Bildiriyi anahatlarıyla kendisinin hazırladığını, aydın ve akademisyenlerin görüşlerini aldıktan sonra nihai halini verdiğini belirten Çetinsaya, 6 Kasım vesilesiyle yayımlamayı tercih ettiğini söyledi.
''Yasalarla, bürokratik örgütlerle olabilecek bir şey değil''
''Bu özgürlüklerin sağlanabilmesi için yasal bir düzenleme yapılacak mı'' sorusu üzerine Çetinsaya, şunları kaydetti:
''Bunların akademik hayatta içkin olduğunu varsayıyorum. Bunların hizmet içi eğitimle yahut mevzuatla öğretilemeyeceğini varsayıyorum. Akademik kültürün ve üniversitelerin olmazsa olmazları bunlar.
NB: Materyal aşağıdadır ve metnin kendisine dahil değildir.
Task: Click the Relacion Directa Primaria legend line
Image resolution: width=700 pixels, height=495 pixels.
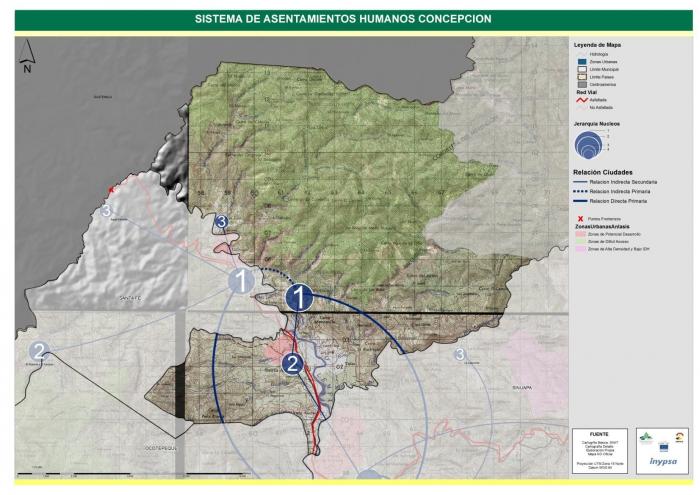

Ama belki farkındalık yaratmak için tabii ki hepimiz çaba göstermeliyiz. Bunların akademik kültürün bir parçası olması için çaba göstermeliyiz. Tecrübelerim şunu gösteriyor, daha önce öğretim üyesi olarak her kademede üniversitelerde bulundum. Ama şimdi masanın bu tarafında oturan birisi olarak diyebilirim ki bizim bütün sorunlarımız yasalardan ve birtakım idari mekanizmalardan ibaret değil. Ciddi bir zihniyet ve akademik kültür meselemiz de var Türkiye'de. O bakımdan Türkiye'deki akademik kültürün, akademik özgürlükler ortamının, akademik yaşam kültürünün mutlaka oluşturulması için elimizden gelen gayreti göstermemiz gerekir. Bu da yasalarla, bürokratik örgütlerle olabilecek bir şey değil.''
''Akademik özgürlükler, hava gibi, su gibi''
Madalyonun öbür tarafına bakmakta da yarar gördüğünü ifade eden Çetinsaya, ''Üniversitelerde bir tedirginlik, çekingenlik olduğu doğrudur" dedi.
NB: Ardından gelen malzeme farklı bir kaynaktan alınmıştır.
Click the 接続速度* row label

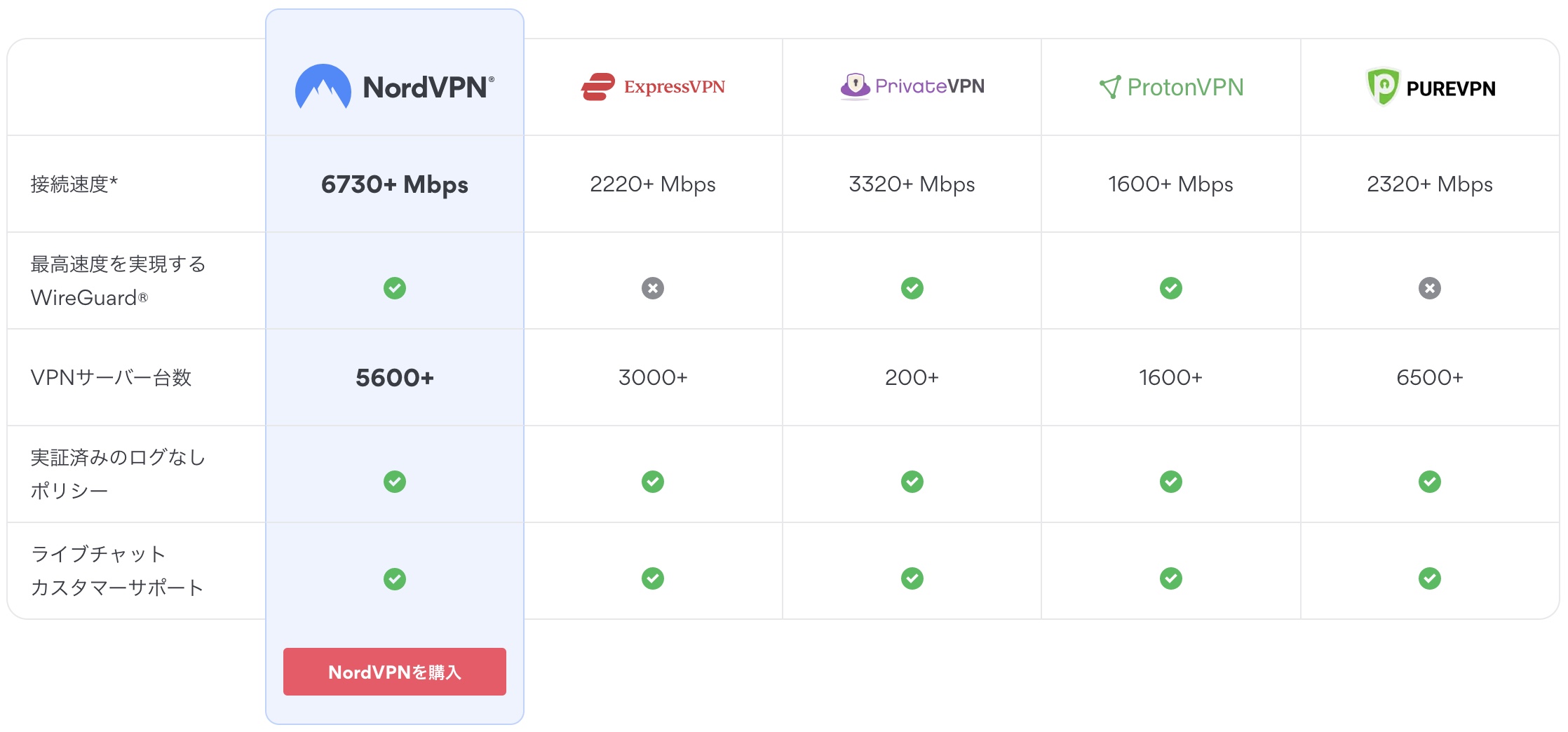pyautogui.click(x=74, y=184)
Bunu çözüm süreci bağlamında yaptığı Doğu, Güneydoğu başta olmak üzere Anadolu'daki ziyaretlerinde gözlemlediğini anlatan Çetinsaya, sözlerini şöyle sürdürdü:
"Üniversitelerin başat görevi, toplumun, ülkenin gündemindeki siyasi, sosyal, iktisadi meselelerle ilgilenmek, çözümler üretmektir. Akademik özgürlükler konusunda bile tedirginlik görüyoruz, bir kafa karışıklığı görüyoruz. Bunun bir sebebi de Türkiye'de son 40 yılda yaşananlar. Bir öğretim üyesi grubu düşünün, 70'lerde akademisyenler can korkusu içindeydiler, suikaste uğrayanlar oldu, kimisi sakat kaldı, kimisi öldü. 80'lerde nice hocalar işten atıldı. 90'larda nice hocalar işten atıldı. Kimisinin tezleri reddedildi, kimisinin atama ve yükseltilmesi engellendi. Bunlar hepimizin gözlerimizin önünde oldu. Doğal olarak öğretim üyelerinde de öğrencilerde de bir çekingenlik, tedirginlik olabilir. Bugünün normalleşen Türkiyesinde bunlara artık yer olmadığını düşünüyorum. Akademik özgürlüklerin bizim için hava gibi, su gibi olduğunu ve eğer bu havayı koklayamazsak, bu havayı yaratamazsak ülkemizin yarınları için de endişe duymamız gerektiğini düşünüyorum. Buna hem öğrencilerimiz hem öğretim üyelerimiz hem de bütün vatandaşlarımız katkıda bulunmalıdır. Ancak böyle, üniversitelerimizi özlediğimiz noktaya getirebiliriz.''
''Bütün bunlar biz yaşarken oldu''
''Akademisyenliği sırasında 'akademik özgürlük'lerin engellenmesi anlamında bir duruma tanık olup olmadığını sorulması üzerine Çetinsaya, ''Geçmişte hepimiz birçok şeyler yaşadık. Birçok şeye tanıklık ettim şahsen. Geçmişe doğru baktığımda zihnimde büyük izler bırakan olaylar var. Öğrenciyken hocalarımızın görevlerine nasıl son verildiğini gördük. Nice başörtülü öğrencinin üniversite kapılarından geri çevrildiğini, otobüslerden indirildiğini gördük. Nice arkadaşımızın bırakın Kürt meselesi, Alevilik meselesi çalışmayı, 2. Abdülhamit üzerine yahut dinle ilgili bir mevzuda doktora tezi yazdıkları için doçentliklerinin engellendiğini gördük. Bütün bunlar biz yaşarken oldu. Amacımız bundan sonra böyle şeylerin asla yaşanmaması için gayret göstermektir'' diye konuştu.